The massive renovation cost $200,000, but in the end the family ended up with their dream home. It had floor-to-ceiling views of the Manhattan skyline and the East River from every room — “even the bathroom had views,” says Victor — as well as a 700-square-foot terrace.

But where gentrification had once been good to the Calderones, it eventually turned against them. In early 2009, there were rumblings about a new project going up on Dock Street, one that would block their beloved vistas.

DJ Victor Calderone and wife Athena began buying in the borough 14 years ago. They call One Brooklyn Bridge Park home — for now.
Michael Sofronski
DJ Victor Calderone and wife Athena began buying in the borough 14 years ago. They call One Brooklyn Bridge Park home — for now.

“The whole neighborhood fought [Dock Street] tooth and nail,” says Victor. But ultimately the project was approved, and the Calderones opted to unload their dream penthouse before the new building started rising. It sold in early 2010 for just under $4 million. (“I’m still kind of gutted about it,” Athena says wistfully.)

But when the couple heard from their longtime broker, Karen Heyman of Sotheby's International Realty, about One Brooklyn Bridge Park, a condo conversion near DUMBO with units that boasted fantastic (and unobstructed) views of the New York Harbor, they got excited.

They toured a sixth-floor corner apartment with 12-foot ceilings and oversized windows looking north toward Brooklyn Heights and west to lower Manhattan.

“The second we walked in, we knew it was right,” Victor says.

“But it did need work; the color of the floors and the colors in the kitchen were bland — we wanted it to have more punch,” says Athena, an interior designer at Rawlins Calderone Design (she also has a lifestyle blog, eyeswoon.tumblr.com).

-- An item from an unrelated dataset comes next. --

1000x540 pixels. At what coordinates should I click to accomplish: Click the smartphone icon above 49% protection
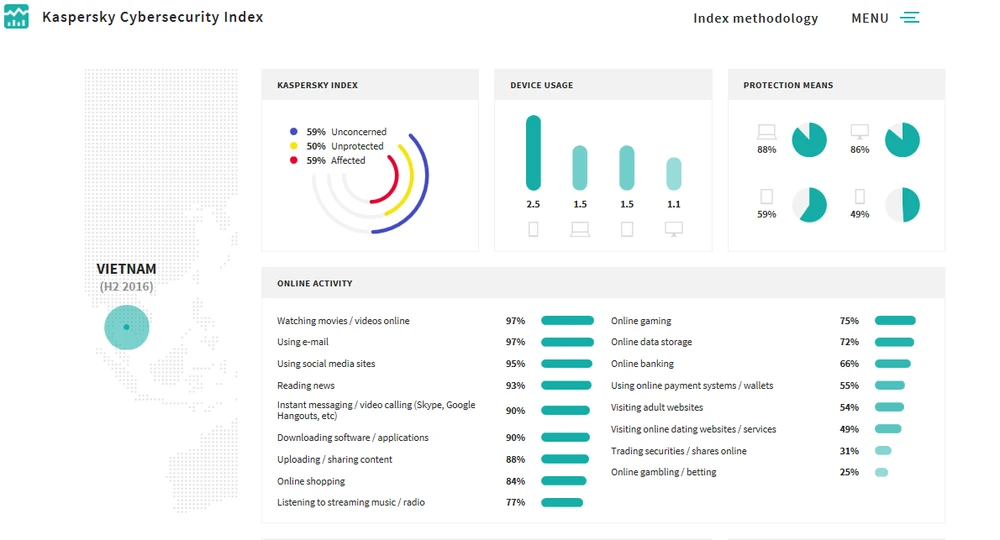tap(859, 196)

They also opted to turn one bedroom into a soundproofed studio for Victor and another into a TV/media room.

In the open kitchen, they re-faced the cabinets, switched out the stainless-steel hardware for brass and changed the counter to Calacatta marble. The floors throughout were sanded and stained a darker color. A deep-gray Venetian plaster was applied on two walls, in the hall and in the master bedroom.

“I really like the contrast between modern and traditional,” explains Athena of her decision to add wainscoting to the TV room and separate it from the living room using French doors with beveled glass.

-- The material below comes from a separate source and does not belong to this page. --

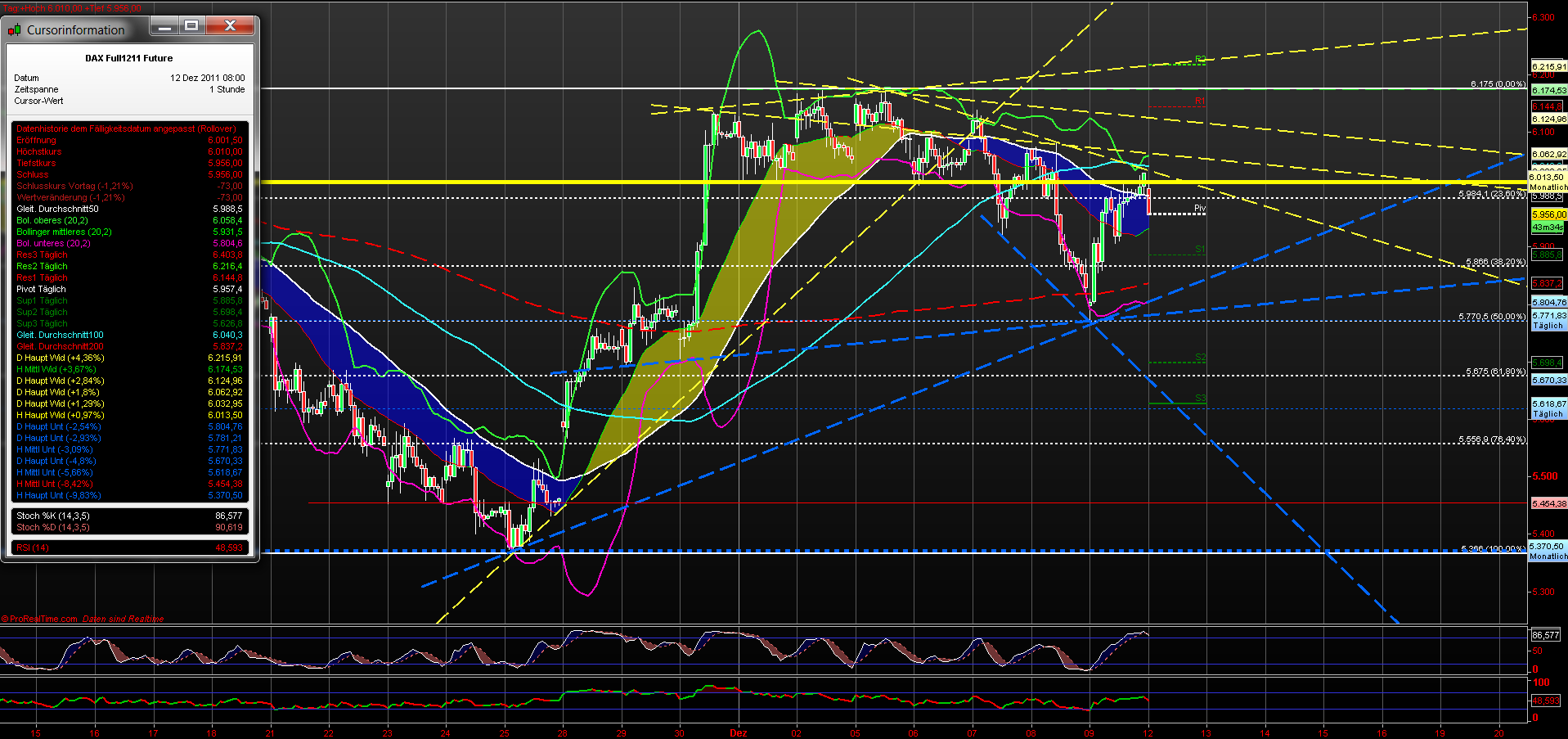Image resolution: width=1568 pixels, height=739 pixels.
Task: Click the 'Dez' label on the time axis
Action: coord(737,732)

She warmed up the somewhat stark interior with organic woods — a Scandinavian dining table and chairs by Niels Møller and vintage rosewood Arne Norell armchairs in the living room — and animal-hide rugs, including a zebra hide “from Africa that we had made and has traveled with us from apartment to apartment,” Athena says.

Another piece that they’ve owned for quite some time — a vintage chrome Sputnik chandelier — now hangs in their son’s bedroom above a foosball table. “We got it at Lost City Arts,” recalls Athena. “It felt so glamorous!”

One wall of Jivan’s room is given over to a striking mural in gray and yellow (“We let him pick out the colors,” says Victor); opposite is a white wall with bold blue lettering spelling out Jivan in Sanskrit (it means “to give life”).

Naturally, as the son of a famous DJ, Jivan, 9, has a mini-mixing station in one corner — “I just taught him how,” says Victor, beaming — as well as a skateboard and a full-size surfboard (two of his favorite hobbies). Jivan also is a model for the new H&M kids-clothing campaign.

Next to Jivan’s bedroom is Victor’s studio, where the DJ works on tracks, produces his own music and develops new artists when he’s not traveling all over the world for gigs in Ibiza, Portugal and Miami.

But in just a few months, the Calderones will be moving again — back to DUMBO, into the new 65-unit Toll Brothers condo building at 205 Water St.

“It’s a duplex, so it will be more vertical, stacked living than we’ve done before,” explains Athena of the $2.3 million, 2,187-square-foot, three-bedroom penthouse.

But they will have an extraordinary amount of outdoor space: two terraces, a balcony and a private roof deck that total 2,344 square feet.

And they’ll be back in a neighborhood that they love — and that has done well by them.